Court Opinion

ID: 9756475
Source: CourtListenerOpinion
Date Created: 2023-08-28 21:30:06.586101+00
Date Added: 2024-06-11T07:28:23.354774
License: Public Domain

STEIN, J.,
dissenting.
In this appeal, as in Casamasino v. City of Jersey City, 158 N.J. 333, 730 A.2d 287 (1999), also decided today, a municipal tax assessor who was not reappointed at the expiration of her statutory term of office and was permitted to serve as a “holdover” assessor for two additional years is removed from office for *374political reasons. The Court sustains the removal. As in Casamasino, I am convinced that the Court’s disposition frustrates the Legislature’s clear purpose to insulate municipal tax assessors from politically inspired removals, a purpose evidenced by the fixed, statutory four-year term for assessors that does not authorize holdover status. The Director of the Division of Taxation, in whom the Legislature has reposed the ultimate responsibility for supervising municipal tax assessors, see N.J.S.A. 54:1-36 and -37, has intervened in the action to assert his view that plaintiffs midterm removal undermines the carefully crafted legislative scheme designed to safeguard the independence of tax assessors. For the reasons expressed in my dissenting opinion in Casamasino, supra, 158 N.J. at 333-55, 730 A.2d at 290-99, I believe that the appropriate disposition of this appeal is to set aside the municipality’s removal of the assessor, reinstate her, and permit her to serve out the balance of her statutory term.
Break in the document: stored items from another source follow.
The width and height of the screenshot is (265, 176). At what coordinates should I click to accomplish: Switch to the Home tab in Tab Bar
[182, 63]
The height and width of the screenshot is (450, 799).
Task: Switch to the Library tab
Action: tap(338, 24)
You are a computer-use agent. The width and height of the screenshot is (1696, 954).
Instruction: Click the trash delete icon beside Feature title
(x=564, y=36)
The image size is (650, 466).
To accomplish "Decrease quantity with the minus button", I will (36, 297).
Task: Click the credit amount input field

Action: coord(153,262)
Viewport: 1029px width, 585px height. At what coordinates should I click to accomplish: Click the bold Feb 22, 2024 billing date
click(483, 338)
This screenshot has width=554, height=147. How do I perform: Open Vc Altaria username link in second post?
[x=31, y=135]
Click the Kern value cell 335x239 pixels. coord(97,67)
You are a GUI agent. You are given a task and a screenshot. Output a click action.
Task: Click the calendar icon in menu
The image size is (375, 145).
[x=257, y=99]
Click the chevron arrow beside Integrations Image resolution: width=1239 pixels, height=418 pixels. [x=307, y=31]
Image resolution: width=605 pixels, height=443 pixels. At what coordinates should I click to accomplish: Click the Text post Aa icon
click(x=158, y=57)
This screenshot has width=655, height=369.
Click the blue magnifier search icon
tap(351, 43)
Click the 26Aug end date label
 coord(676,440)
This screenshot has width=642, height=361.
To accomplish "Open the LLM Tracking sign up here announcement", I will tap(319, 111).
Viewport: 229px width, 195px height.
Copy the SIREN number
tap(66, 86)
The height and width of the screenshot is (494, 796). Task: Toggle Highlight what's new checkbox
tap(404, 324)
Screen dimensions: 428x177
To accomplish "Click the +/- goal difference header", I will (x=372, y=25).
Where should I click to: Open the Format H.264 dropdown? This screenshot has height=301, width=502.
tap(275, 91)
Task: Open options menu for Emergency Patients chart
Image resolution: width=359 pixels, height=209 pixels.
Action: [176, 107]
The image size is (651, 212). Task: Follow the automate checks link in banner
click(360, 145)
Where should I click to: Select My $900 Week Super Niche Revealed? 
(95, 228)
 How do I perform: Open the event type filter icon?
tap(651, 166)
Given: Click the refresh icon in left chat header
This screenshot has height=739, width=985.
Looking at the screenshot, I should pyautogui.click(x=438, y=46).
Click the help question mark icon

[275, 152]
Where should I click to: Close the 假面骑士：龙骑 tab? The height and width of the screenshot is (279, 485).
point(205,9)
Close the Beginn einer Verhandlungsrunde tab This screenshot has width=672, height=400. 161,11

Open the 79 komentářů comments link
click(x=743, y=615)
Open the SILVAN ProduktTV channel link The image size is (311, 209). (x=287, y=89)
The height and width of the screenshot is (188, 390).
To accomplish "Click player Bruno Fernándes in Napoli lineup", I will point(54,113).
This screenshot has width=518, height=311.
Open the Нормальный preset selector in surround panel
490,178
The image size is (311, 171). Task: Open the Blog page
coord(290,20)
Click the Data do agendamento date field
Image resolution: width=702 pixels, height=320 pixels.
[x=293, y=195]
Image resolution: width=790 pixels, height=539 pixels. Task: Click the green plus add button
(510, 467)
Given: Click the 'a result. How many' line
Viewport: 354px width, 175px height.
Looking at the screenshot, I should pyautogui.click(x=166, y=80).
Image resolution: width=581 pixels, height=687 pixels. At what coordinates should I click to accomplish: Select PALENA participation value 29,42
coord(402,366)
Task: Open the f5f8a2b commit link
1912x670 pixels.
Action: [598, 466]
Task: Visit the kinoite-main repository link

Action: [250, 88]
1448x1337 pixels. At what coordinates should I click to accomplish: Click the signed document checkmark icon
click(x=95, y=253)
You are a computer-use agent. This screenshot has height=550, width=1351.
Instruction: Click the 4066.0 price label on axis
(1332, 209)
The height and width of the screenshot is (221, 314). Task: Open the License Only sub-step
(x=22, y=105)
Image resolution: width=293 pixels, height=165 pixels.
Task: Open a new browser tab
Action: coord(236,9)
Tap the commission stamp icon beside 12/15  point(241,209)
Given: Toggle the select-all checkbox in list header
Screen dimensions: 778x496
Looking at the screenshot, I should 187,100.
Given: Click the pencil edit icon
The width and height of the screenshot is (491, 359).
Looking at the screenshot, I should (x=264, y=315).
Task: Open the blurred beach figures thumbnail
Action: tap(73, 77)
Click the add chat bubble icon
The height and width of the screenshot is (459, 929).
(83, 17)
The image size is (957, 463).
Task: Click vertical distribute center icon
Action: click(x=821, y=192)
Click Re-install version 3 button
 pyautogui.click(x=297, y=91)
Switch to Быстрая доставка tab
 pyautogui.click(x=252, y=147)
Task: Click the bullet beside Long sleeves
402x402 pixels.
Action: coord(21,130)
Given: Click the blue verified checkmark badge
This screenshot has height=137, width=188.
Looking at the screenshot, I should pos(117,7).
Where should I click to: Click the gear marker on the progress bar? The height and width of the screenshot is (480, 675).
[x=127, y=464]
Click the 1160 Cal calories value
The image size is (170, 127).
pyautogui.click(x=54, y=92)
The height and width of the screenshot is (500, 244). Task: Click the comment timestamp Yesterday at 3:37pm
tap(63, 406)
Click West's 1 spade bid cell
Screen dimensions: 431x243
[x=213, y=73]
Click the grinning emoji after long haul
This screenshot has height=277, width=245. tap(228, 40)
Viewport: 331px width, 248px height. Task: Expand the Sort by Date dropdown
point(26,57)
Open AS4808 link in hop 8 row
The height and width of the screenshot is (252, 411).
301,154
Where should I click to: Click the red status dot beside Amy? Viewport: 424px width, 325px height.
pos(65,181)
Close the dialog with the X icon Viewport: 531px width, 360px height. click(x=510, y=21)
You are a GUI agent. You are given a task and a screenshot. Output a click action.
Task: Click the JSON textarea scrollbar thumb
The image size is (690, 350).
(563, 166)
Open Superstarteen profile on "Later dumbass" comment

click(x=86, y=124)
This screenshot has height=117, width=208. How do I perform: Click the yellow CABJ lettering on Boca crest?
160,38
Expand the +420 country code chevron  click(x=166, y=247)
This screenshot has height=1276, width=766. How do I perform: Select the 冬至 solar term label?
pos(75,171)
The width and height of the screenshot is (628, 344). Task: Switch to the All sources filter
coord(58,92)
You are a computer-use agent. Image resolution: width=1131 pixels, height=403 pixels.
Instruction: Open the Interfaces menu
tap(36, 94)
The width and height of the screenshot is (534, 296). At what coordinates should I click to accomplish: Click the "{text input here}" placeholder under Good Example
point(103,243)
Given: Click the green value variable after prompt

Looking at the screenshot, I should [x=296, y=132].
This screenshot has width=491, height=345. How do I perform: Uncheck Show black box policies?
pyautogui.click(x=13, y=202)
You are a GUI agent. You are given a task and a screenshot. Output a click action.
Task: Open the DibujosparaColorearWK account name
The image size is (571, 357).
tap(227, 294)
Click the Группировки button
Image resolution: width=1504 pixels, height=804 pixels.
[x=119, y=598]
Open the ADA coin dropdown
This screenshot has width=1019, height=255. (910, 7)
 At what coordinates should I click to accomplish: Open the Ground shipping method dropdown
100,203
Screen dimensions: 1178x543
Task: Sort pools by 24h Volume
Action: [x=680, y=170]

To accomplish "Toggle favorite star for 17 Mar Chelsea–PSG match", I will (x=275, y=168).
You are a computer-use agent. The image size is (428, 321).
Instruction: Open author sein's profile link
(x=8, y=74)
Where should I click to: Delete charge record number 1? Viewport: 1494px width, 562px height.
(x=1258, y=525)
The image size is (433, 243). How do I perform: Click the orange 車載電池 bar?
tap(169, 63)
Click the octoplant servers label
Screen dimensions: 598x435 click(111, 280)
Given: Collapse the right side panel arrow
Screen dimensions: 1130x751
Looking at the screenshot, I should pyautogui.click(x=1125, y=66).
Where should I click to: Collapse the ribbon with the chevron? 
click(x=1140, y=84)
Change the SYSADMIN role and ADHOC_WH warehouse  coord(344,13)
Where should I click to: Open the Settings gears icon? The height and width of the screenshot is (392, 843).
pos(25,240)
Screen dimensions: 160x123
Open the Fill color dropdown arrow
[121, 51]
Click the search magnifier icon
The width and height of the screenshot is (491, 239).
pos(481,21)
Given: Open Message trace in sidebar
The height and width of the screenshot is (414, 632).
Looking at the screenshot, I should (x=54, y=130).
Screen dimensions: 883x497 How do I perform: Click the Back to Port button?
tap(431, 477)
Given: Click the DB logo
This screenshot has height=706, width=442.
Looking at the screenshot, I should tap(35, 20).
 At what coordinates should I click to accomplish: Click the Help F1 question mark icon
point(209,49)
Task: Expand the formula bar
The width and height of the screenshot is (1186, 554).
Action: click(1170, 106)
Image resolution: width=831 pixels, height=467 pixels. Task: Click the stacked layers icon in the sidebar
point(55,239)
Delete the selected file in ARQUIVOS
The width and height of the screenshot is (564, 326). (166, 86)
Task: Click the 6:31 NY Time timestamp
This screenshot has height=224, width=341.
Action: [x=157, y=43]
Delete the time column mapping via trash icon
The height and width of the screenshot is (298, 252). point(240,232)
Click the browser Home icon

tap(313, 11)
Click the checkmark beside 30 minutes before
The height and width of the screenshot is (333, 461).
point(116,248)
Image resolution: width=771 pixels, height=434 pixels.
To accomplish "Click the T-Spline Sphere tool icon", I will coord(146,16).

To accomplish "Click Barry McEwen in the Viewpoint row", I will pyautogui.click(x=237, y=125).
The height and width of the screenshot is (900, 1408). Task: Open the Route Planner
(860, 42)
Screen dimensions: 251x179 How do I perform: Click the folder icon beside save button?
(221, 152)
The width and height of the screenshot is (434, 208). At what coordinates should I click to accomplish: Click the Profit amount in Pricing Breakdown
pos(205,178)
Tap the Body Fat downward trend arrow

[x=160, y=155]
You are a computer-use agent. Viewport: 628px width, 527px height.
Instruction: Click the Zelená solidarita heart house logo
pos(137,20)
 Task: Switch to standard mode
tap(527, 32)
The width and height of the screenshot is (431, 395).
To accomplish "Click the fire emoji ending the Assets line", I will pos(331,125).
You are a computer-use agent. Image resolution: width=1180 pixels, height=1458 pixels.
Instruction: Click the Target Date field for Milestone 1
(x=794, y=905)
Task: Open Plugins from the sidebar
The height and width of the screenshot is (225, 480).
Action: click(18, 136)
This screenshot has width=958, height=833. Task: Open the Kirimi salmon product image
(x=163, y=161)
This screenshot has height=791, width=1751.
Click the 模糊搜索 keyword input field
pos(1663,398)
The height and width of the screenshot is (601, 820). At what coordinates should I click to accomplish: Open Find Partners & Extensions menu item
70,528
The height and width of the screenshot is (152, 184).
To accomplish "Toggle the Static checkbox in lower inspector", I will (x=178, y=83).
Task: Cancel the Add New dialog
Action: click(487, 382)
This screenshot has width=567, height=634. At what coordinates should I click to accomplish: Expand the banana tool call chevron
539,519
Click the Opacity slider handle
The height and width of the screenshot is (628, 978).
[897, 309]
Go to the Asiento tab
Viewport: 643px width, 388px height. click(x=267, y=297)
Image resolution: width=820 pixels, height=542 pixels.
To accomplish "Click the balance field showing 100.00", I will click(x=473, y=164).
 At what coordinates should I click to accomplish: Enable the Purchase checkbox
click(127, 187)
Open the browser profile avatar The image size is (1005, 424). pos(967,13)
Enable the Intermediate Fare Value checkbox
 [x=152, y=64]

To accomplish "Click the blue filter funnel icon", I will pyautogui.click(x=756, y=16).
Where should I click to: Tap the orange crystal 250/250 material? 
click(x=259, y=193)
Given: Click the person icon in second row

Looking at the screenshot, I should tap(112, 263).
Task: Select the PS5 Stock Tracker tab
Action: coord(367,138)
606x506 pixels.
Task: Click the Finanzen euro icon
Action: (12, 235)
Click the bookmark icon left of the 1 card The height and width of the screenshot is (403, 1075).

I acknowledge the factual distinction between the two cases. In Casamasino, there is no indication that the Mayor and Council were unaware that Casamasino’s full four-year term had expired, but they simply elected to take no action to reappoint him. In contrast, the Mayor and Council in Kaman mistakenly believed that her term expired in June 1996, rather than June 1994, and thus their inaction was the result of misinformation and was not deliberate. Nevertheless, I am persuaded that the legislative intent is best advanced by construing N.J.S.A. 40A:9-148 “to prohibit municipalities from willfully or inadvertently exposing tax assessors to the vulnerability of holdover status.” Casamasino, supra, 158 N.J. at 370, 730 A.2d at 308.
POLLOCK, J., joins in this dissent.
For affirmance — Chief Justice PORITZ and Justices HANDLER, O’HEARN, GARIBALDI and COLEMAN — 5.
For reversal — Justices POLLOCK and STEIN — 2.